Exercise prompt: Could you copy out the listing below word for word, from the line containing "Given: Click the network connection tray icon" up to and including its final line, leaving out the pictures?

Listing:
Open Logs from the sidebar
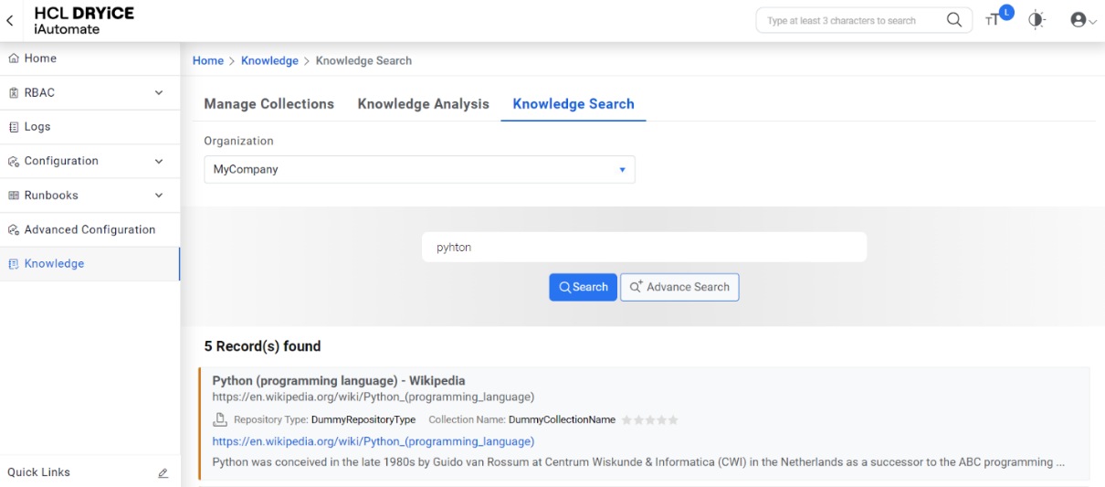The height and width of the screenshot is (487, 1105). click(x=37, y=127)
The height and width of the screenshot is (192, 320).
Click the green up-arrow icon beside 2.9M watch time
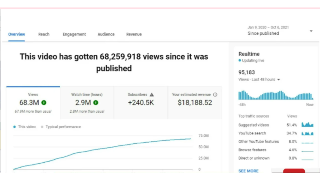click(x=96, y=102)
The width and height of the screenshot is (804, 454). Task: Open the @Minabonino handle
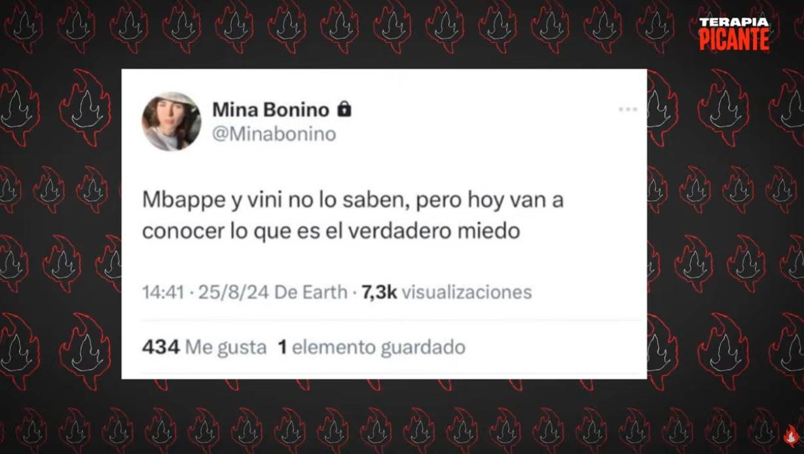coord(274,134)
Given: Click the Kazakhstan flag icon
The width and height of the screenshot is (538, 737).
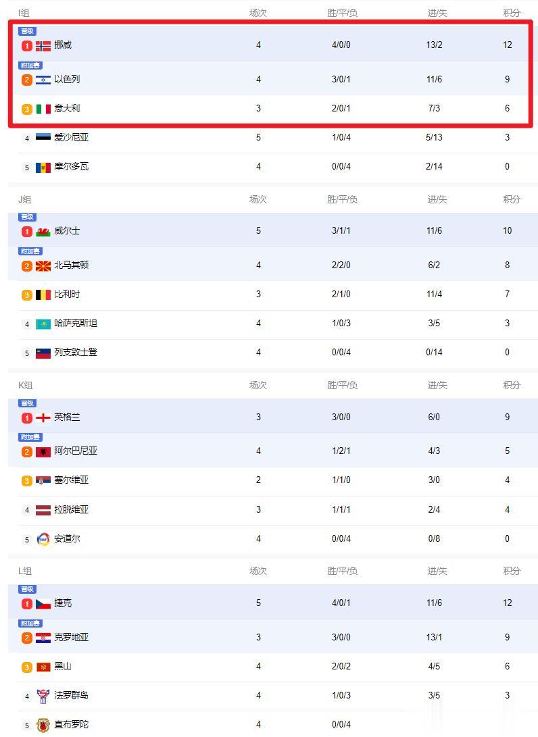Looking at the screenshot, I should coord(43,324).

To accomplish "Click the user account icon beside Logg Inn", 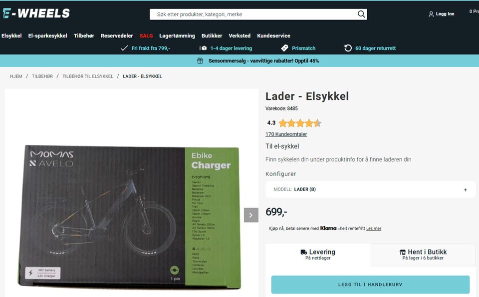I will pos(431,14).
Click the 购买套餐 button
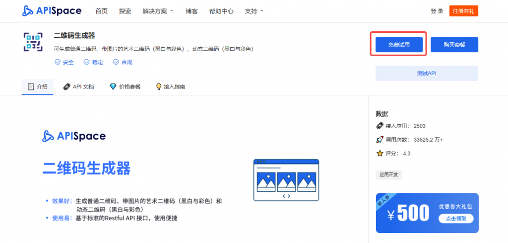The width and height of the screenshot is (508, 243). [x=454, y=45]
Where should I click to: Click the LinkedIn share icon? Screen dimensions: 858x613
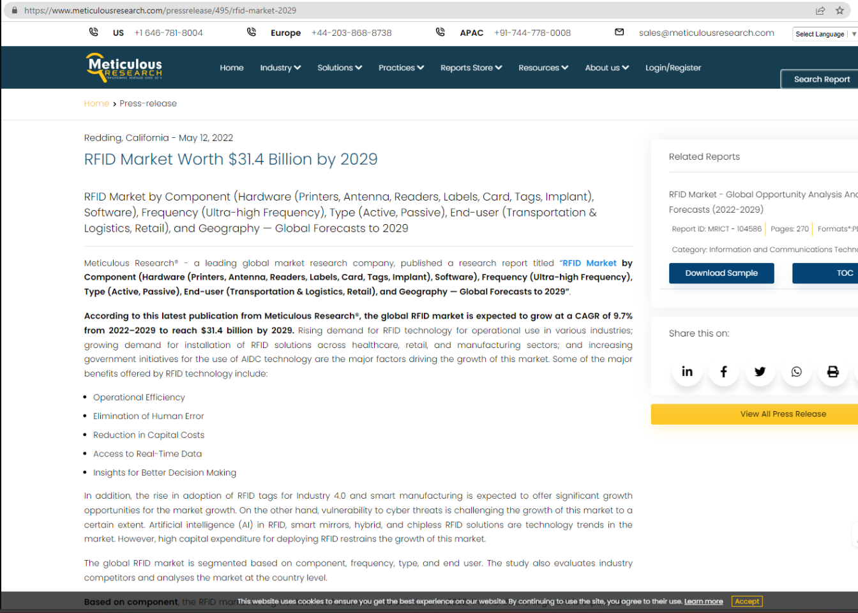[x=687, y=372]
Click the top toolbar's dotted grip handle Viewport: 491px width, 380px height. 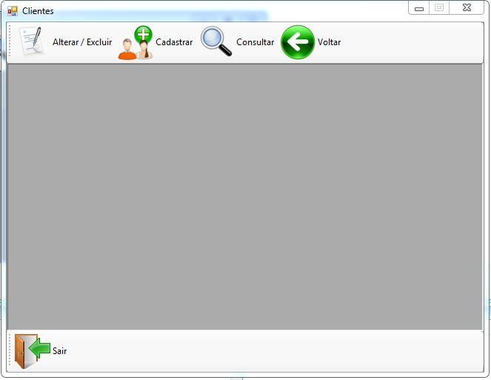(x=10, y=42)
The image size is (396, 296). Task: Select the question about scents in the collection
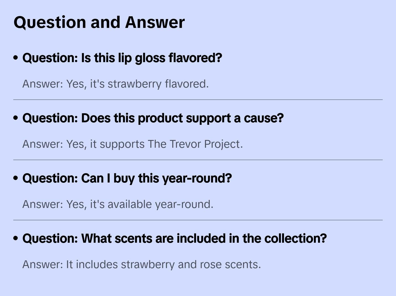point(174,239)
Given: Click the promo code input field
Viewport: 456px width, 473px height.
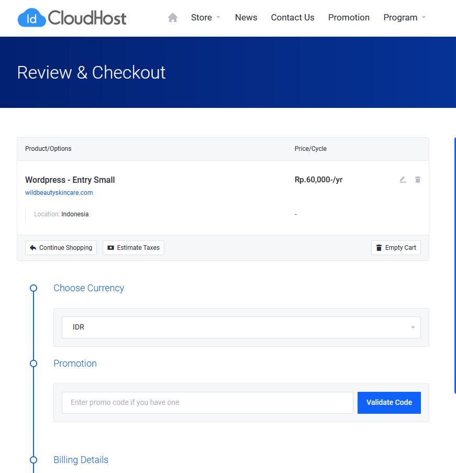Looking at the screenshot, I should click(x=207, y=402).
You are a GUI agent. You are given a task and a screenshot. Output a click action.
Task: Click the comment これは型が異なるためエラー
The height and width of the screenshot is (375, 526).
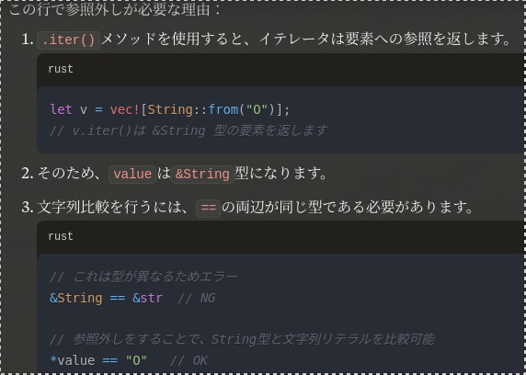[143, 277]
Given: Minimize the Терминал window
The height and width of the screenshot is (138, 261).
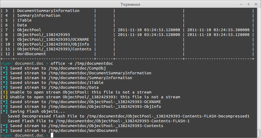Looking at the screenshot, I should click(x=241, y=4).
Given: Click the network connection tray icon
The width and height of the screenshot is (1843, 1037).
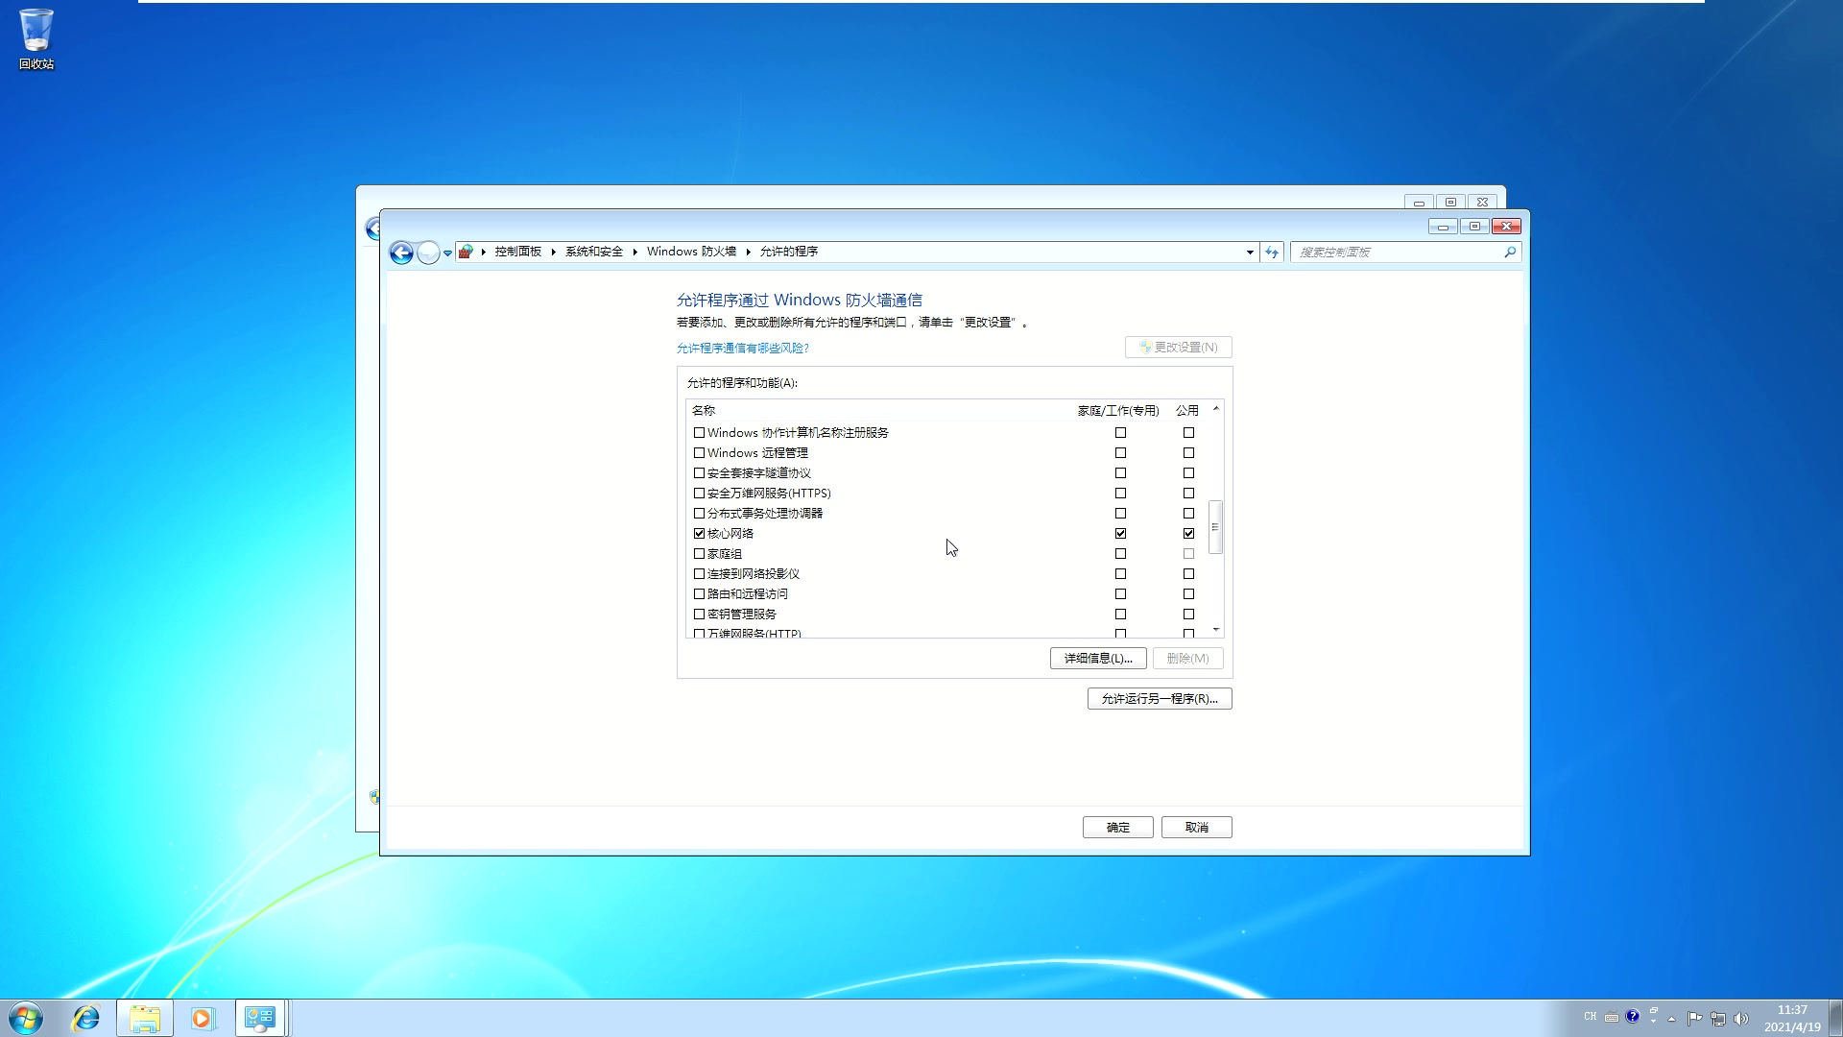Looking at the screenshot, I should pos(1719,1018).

Exercise output:
Given: Click the network connection tray icon
The width and height of the screenshot is (1843, 1037).
Looking at the screenshot, I should pos(1719,1018).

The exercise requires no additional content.